It's hard to prove rigorously which is why people usually refer to it as the "manifold hypothesis." But it is reasonable to suppose that (most) data does live on a manifold in the strict sense of the term. If you imagine the pixels associated with a handwritten "6", you can smoothly deform the 6 into a variety of appearances where all the intermediate stages are recognizable as a 6.

However the embedding space of a typical neural network that is representing the data is not a manifold. If you use ReLU activations the kinks that the ReLU function creates break the smoothness. (Though if you exclusively used a smooth activation function like the swish function you could maintain a manifold structure.)

▲

macleginn 2 days ago | parent [-]

People also apply the notion of data manifold to language data (which is fundamentally discrete), and even for images the smoothness is hard to come buy (e.g., "images of cars" is not smooth because of shape and colour discontinuities). I guess the best we can do is to hope that there is an underlying virtual "data manifold" from which our datapoints have been "sampled", and knowing its structure may be useful.

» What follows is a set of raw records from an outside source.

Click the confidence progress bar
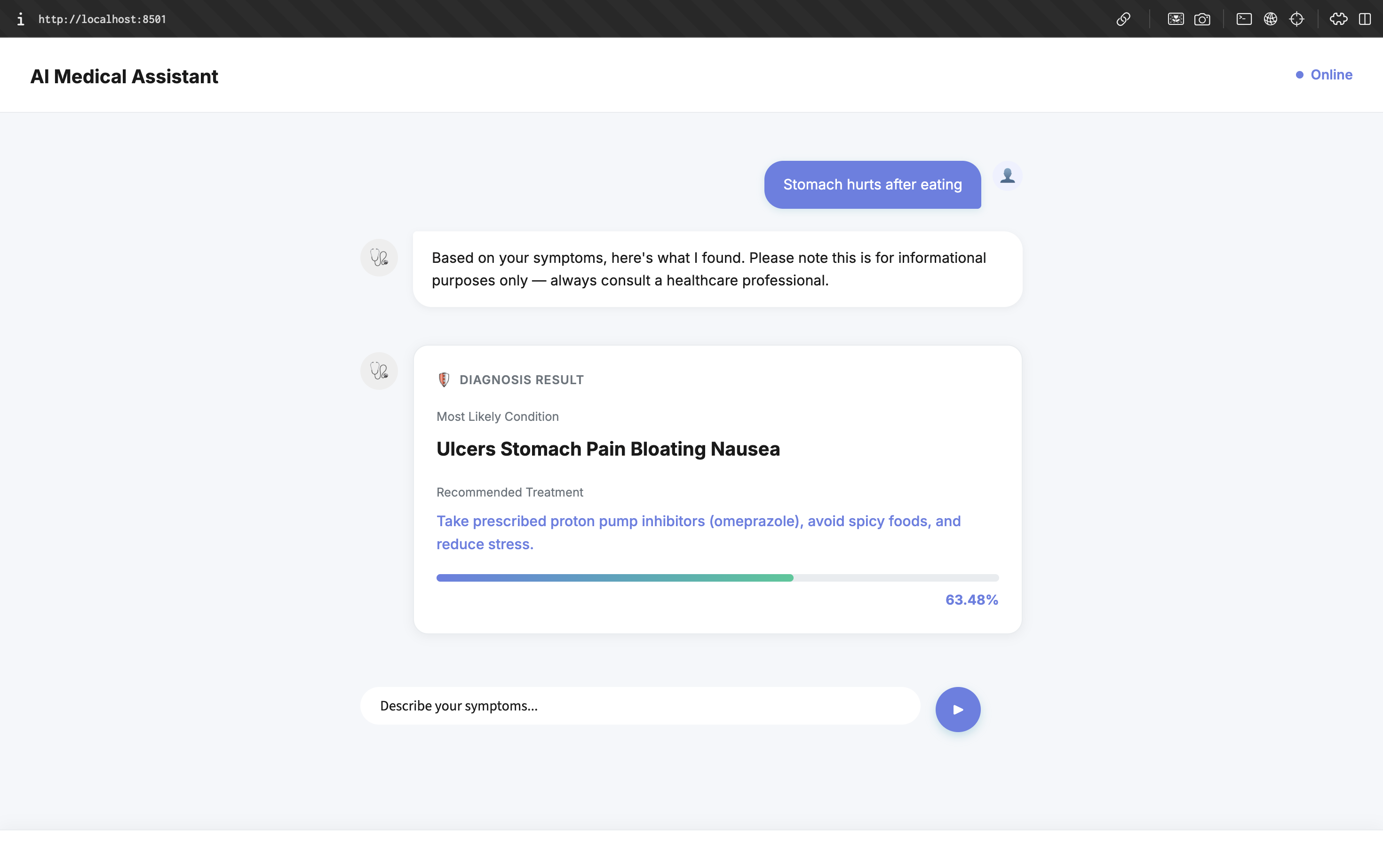This screenshot has height=868, width=1383. (717, 578)

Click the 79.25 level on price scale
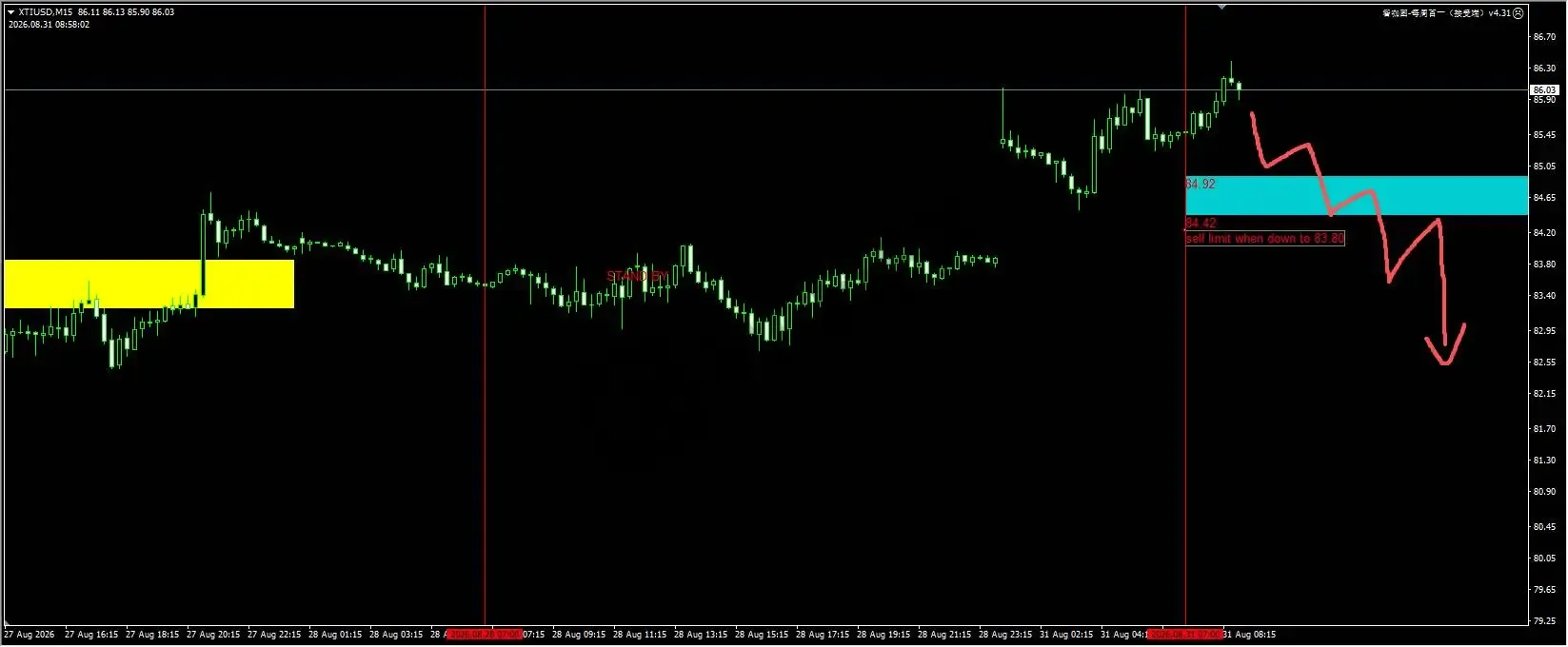pos(1544,621)
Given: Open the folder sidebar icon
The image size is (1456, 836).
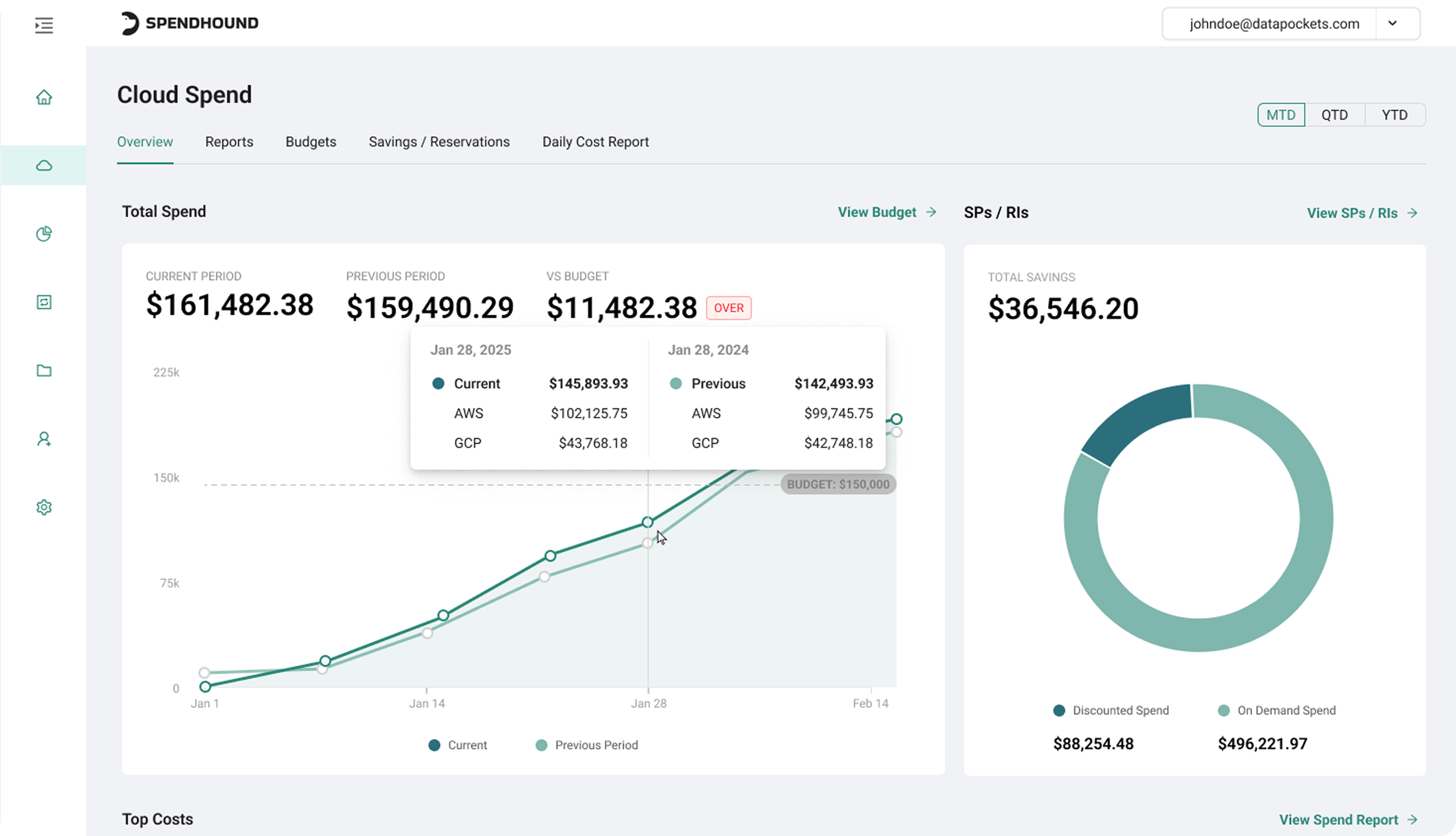Looking at the screenshot, I should [44, 371].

	▲	hansvm 2 days ago \| parent [-]
		Those are less problematic than you might imagine. - For language, individual words might be discrete, but concepts being communicated have more nuance and fill in the gaps. - For language, even to the extent that discreteness applies, you can treat the data as being sampled from a coarser manifold and still extract a lot of meaningful structure. - Images of cars are more continuous than you might imagine because of hue differences induced by time of day, camera lens, shadows, etc. - Images of cars are potentially smooth even when considering shape and color discontinuities. Manifolds don't have to be globally connected. Local differentiability is usually the thing people are looking for in practical applications.